Yeah, its been done. No CITIES listed fish or any corals, or you're asking for trouble. Other than that, bring a list of the fish and quantity of each type you're carrying just in case they ask you what they are. If they ask, make sure you tell them they are ornamental, *tropical* aquarium fish. Other than that, you're on your own no one is endorsing or encouraging you to do this, remember that. Also one finale note, depends if your customs person is nice or not. LOL.


----------



## carbonlist (Nov 8, 2009)

do i have to let customs know when i enter the gates? or do I do this when I enter US and Canada customs?


----------



## Cypher (Apr 15, 2006)

Are you coming back to Canada through the U.S.? Will you be in the U.S. for more than 1 day? U.S. customs is far more difficult to deal with than Canadian customs, if you are going to disembark in the U.S. and stay a few days before coming back to Canada, I strongly advise you to NOT try bringing anything in unless you hold dual citizenship and you're an American citizen as well as Canadian.

If you're only transiting in the U.S. for a few hours and returning to Canada through a U.S. hub, then you're real concern is just Canadian customs. Either way, you're going to have to fill out those customs forms right before you land and it's best to be honest. Some people just write down 'fish'. If customs asks you to clarify, then you tell them the truth and show them your list if and when they ask you what type. Give out only as much information as they ask - nothing less, nothing more. Always be truthful.


----------



## bigfishy (Jun 19, 2009)

Want to help me bring in a few fish from Hong Kong too?


----------



## carbonlist (Nov 8, 2009)

I'm only transitioning through US. I guess it's just Canadian Customs. Given the trip is super long....I don't know if the fish can survive the trip. Any tips on the shipping part?

@bigfishy...sure...but no guarantee on live arrivals.

considering the dollar value of fish in Hong Kong is the same as Canada but DIFFERENT CURRENCY, I'm going to give it a try. 

probably:
6 angels
2 arowanas (depending on price)
30-40 cardinal tetras

my uncle gave me a quote:
6 platinum angels for 20HKD
2 arowanas at 200HKD
50 cardinal tetras at 100HKD


I'm soooo tempted..

Thinking about it, I think I'm going to give it a try. As I'm only 18, I get "carried" through customs by airport workers cause I'm underage. Any way to package these guys without them dying?


----------



## Cypher (Apr 15, 2006)

Arowanas are on CITIES list of endangered species. Even with a chip and certificate for each fish, I don't think it's allowed to be brought over in your personal luggage. Best to get a farm to ship arowanas over with all the correct paper work done for importing/exporting CITIES fish.

In other words, don't bring arowanas. Huge risk with major consequences if you do.

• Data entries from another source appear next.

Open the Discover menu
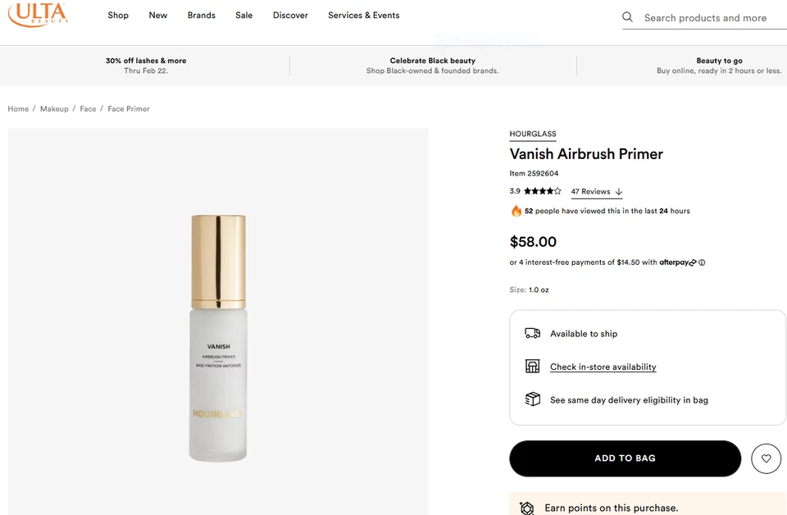787x515 pixels. point(290,16)
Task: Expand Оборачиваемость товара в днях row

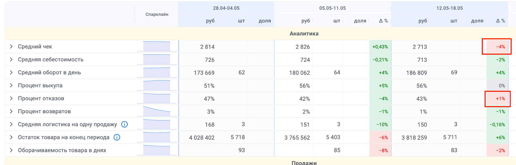Action: pos(11,150)
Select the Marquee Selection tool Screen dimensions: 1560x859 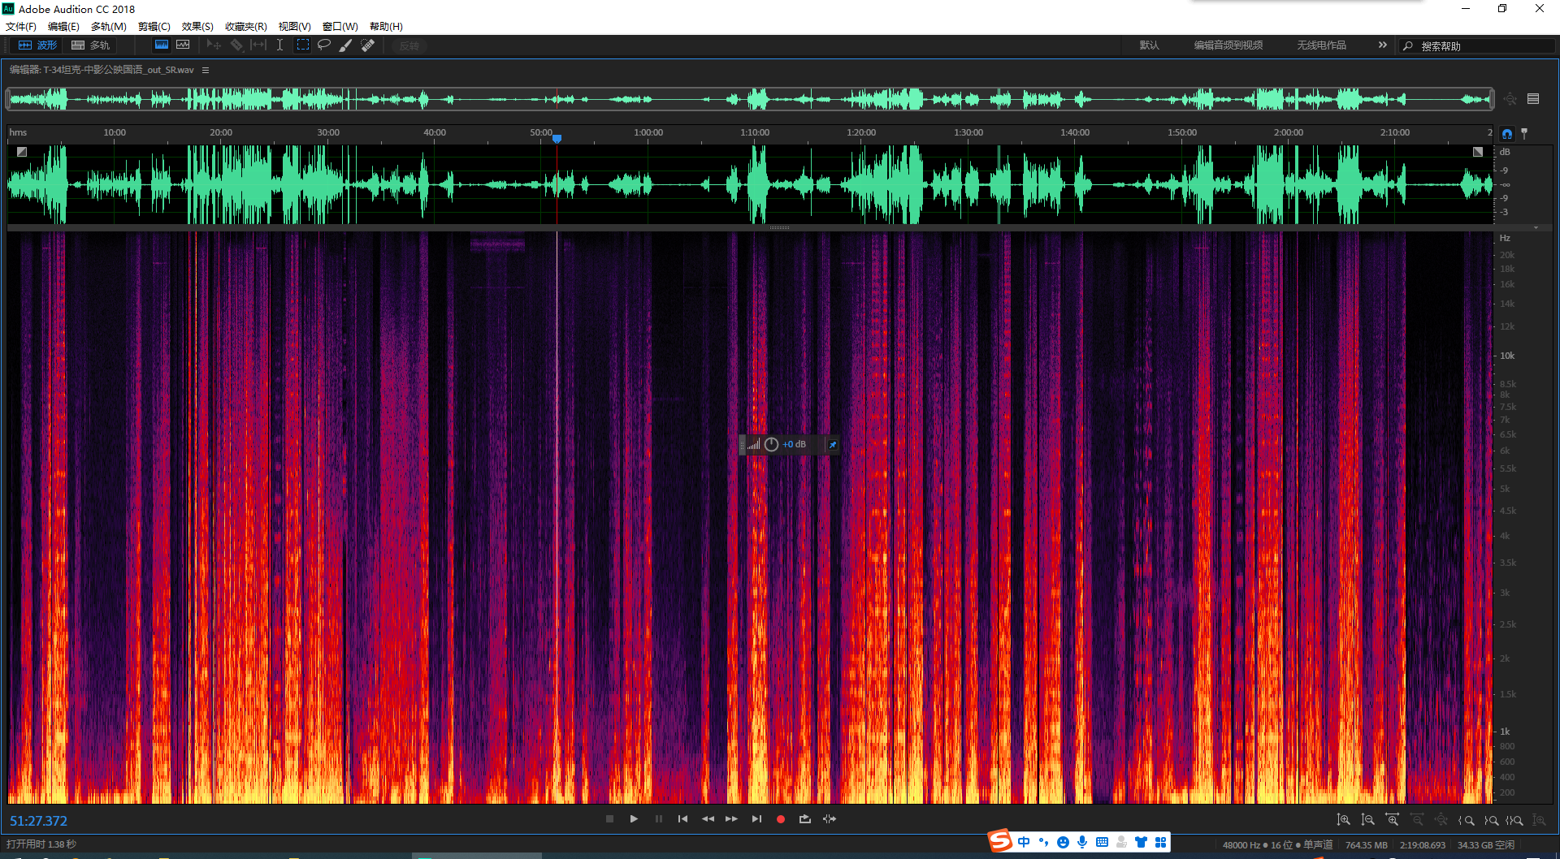pyautogui.click(x=302, y=45)
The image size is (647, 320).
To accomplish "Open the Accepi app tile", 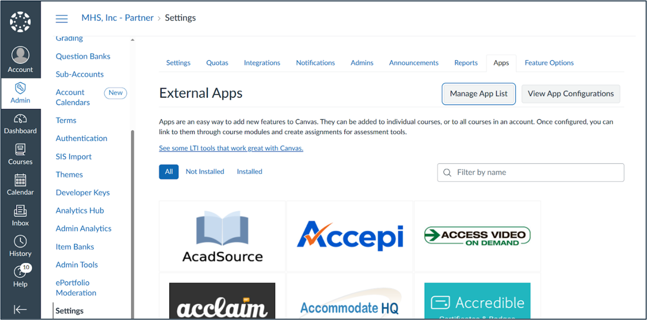I will pos(350,236).
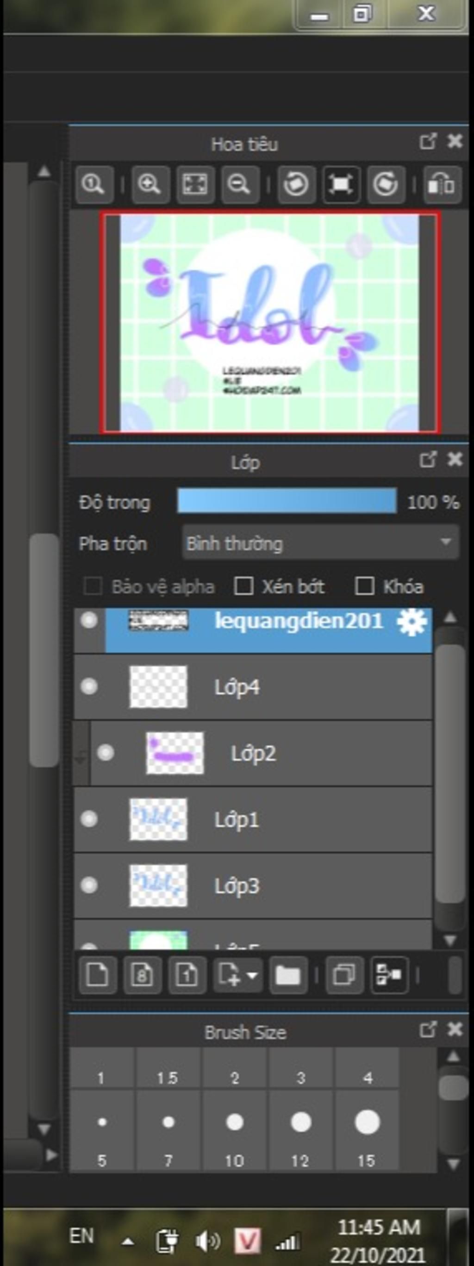Create a new layer

click(x=97, y=975)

Also, you're 18? You're legally an adult in most countries. They're not going to carry anything for you anymore and you will be treated like an adult by customs as well.


----------



## carbonlist (Nov 8, 2009)

it's so much of a hassle... I'll just spend a few extra dollars in canada. thanksk cypher for all the info.


----------



## Cypher (Apr 15, 2006)

Sure, no prob. If you decide to chance it anyways, there's alot of info out there on how to pack fish for a long journey. Read up on it before hand, so you'll have the necessary materials ready during your trip.


----------



## bettaforu (Sep 6, 2009)

Arowanas are illegal in the US, so IF you get caught with these on you or in your baggage you will be arrested and the cost is $10,000 fine.

I was asked once by someone I thought was a friend to bring across some baby arowanas that he had secured illegally, he offered to pay me $200 per fish to bring them into Canada.

When I checked into the legalities of doing this and getting caught I was VERY angry....this person had NO consideration of what would happen to me if they checked my purchases! 

I would strongly advise you against doing this, not only for yourself and your future, but for the fish....I doubt they would survive the drop in temperature from what they are used to, and you have NO way to keep them warm...those stupid heat packs don't last as long as they say they do!


----------



## Chris S (Dec 19, 2007)

carbonlist said:


> it's so much of a hassle... I'll just spend a few extra dollars in canada. thanksk cypher for all the info.


Probably the right decision, especially for something as common as angels.


----------



## Holidays (Apr 18, 2010)

Yup asian aros are on the banned list of endangered species in the states and cannot be imported to us. For once aren't you glad we have a smaller market?


----------



## bigfishy (Jun 19, 2009)

BUT...

Silver, Black, Jardini, Lei and African Arowana are legal / allowed to be import into the United States!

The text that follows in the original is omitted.